→ Input material
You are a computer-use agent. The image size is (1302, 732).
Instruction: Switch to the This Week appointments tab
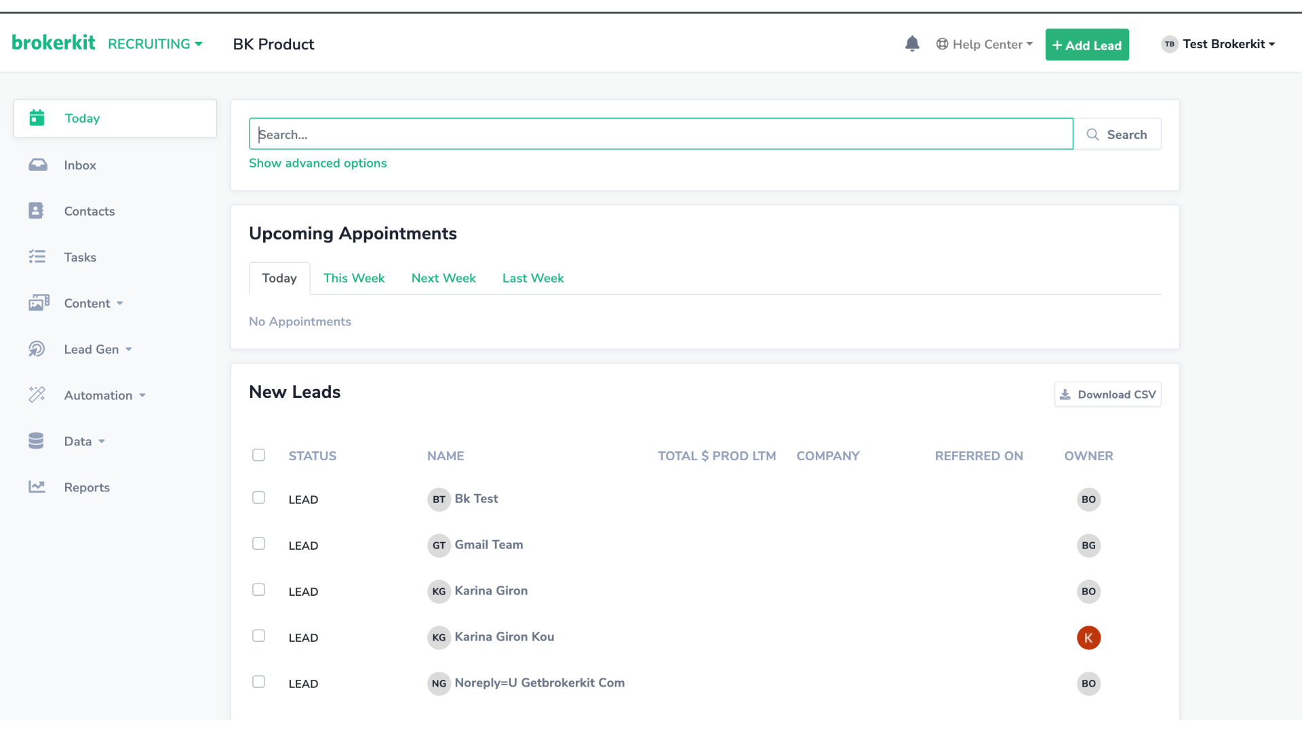click(x=353, y=279)
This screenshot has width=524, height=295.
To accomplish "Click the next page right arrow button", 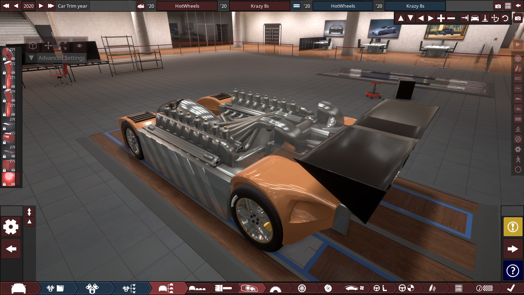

→ Assignment
An exact reproduction of every record above is required, with no pictures included.

→ Completed exercise
You are a computer-use agent. The image size is (1302, 732).
Instruction: Switch to the This Week appointments tab
click(x=353, y=279)
This screenshot has width=524, height=295.
To accomplish "Click the next page right arrow button", 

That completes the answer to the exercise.